The department was supposed to have had a new in-house system in place by April 1, but this had not happened, creating fears over how 17-million people would receive their grants.

Contrary to some of the criticism she has had to face, Social Development Minister Bathabile Dlamini received a hero's welcome when she arrived in the chandelier-lit ballroom of the Cape Sun Hotel on Monday.

Religious leaders prayed fervently for her and delegates repeated “In Jesus's name!” after each of their pleas.

“We spray the blood of Jesus over this minister! She is the child of God. She deserves the best,” said Bishop Templeton Mbekwa. Dlamini's opponents should at least bring a better fight, he said.

He left the podium calling on the descendants of Jan van Riebeeck to go back to Holland.
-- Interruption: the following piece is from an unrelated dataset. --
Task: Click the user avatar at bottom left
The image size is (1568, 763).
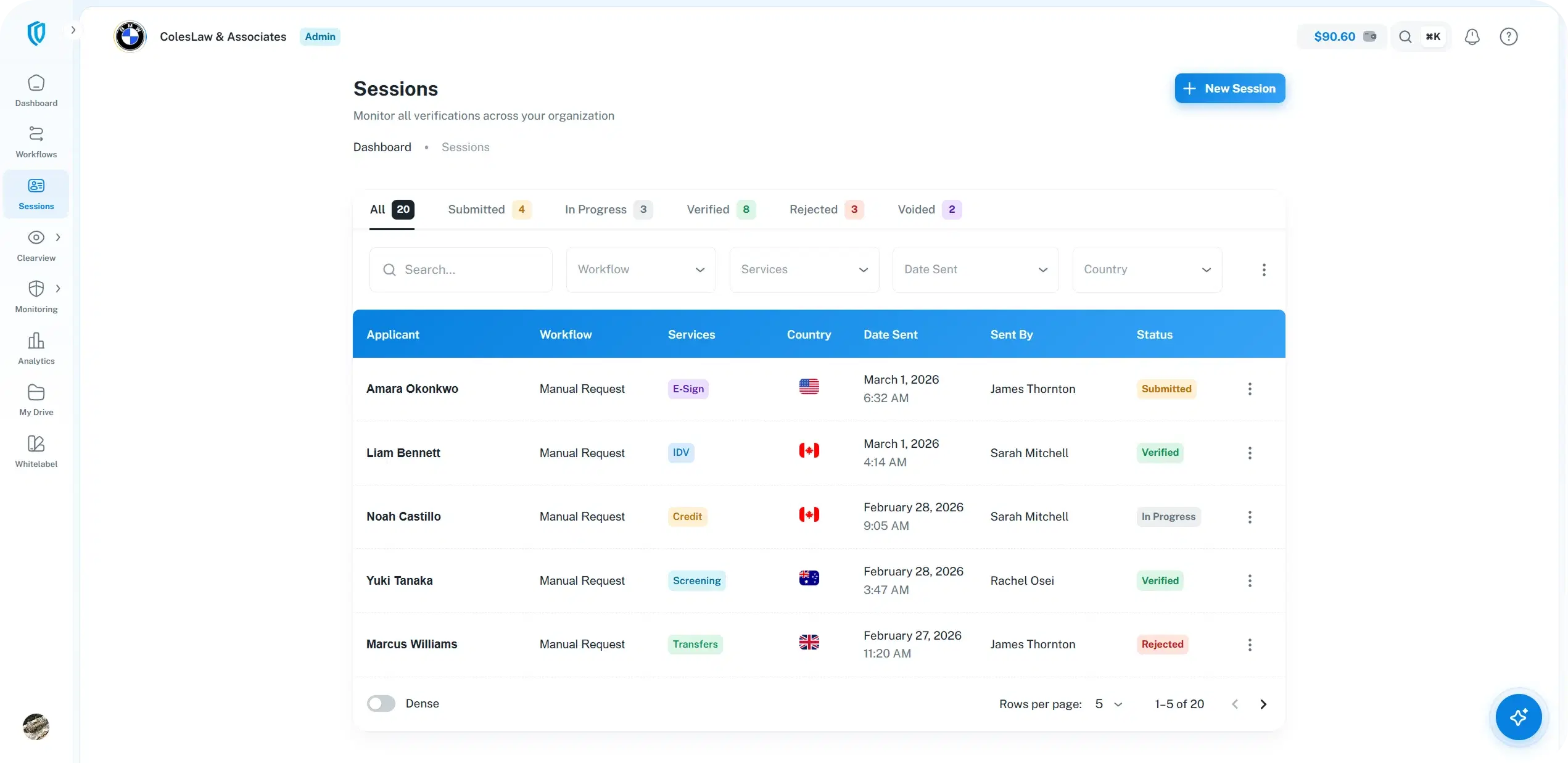Action: pos(36,727)
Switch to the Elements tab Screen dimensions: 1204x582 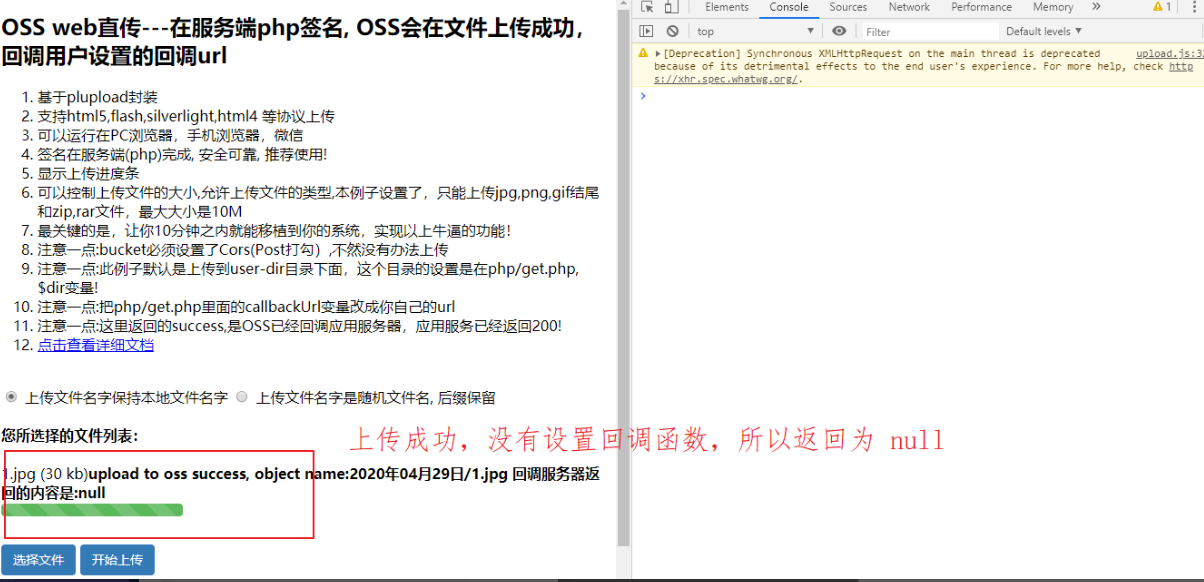click(x=727, y=7)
Dlamini started her address to the crowd of mostly women in the room, by saying that Sunday's events, where she walked out of a press briefing, were terrible.

Fingerprint scan

She walked out when eNCA reporter Karyn Maughan pressed her for more details on how grant recipients would be paid. She said the black reporters there worked diligently, but the “others” seemed to have their own agenda.

Speaking mostly isiZulu, and switching occasionally to English, Dlamini said she only found out in December that the department would not be able to do in-house payments.

She felt the nation needed an apology over the saga, even though Sassa was not to blame.

She urged delegates to not give up hope and to go home and tell people that they would be paid their grants on April 1.

Mvulane took over and translated to explain that the department had considered numerous options, such as using the Post Bank. However, with only 2 700 outlets, compared to the current 10 000 Sassa had through CPS, this would not work.

Ordinary banks were also out of the question because they charged service fees, which would eat into grants.

Mvulane said the new contract would phase in changes such as:

- No purchases allowed by cellphone. Purchases for electricity, for example, would have to be done face to face;

- Current Sassa cards would expire in December. There would be limits on where the new cards could be swiped. They would not be useable at liquor outlets, for example, and;

- Money lenders would have to be paid in cash because the card would only work with a fingerprint scan, which banks did not have yet. Money lenders would not be able to take their clients' cards and pin numbers anymore.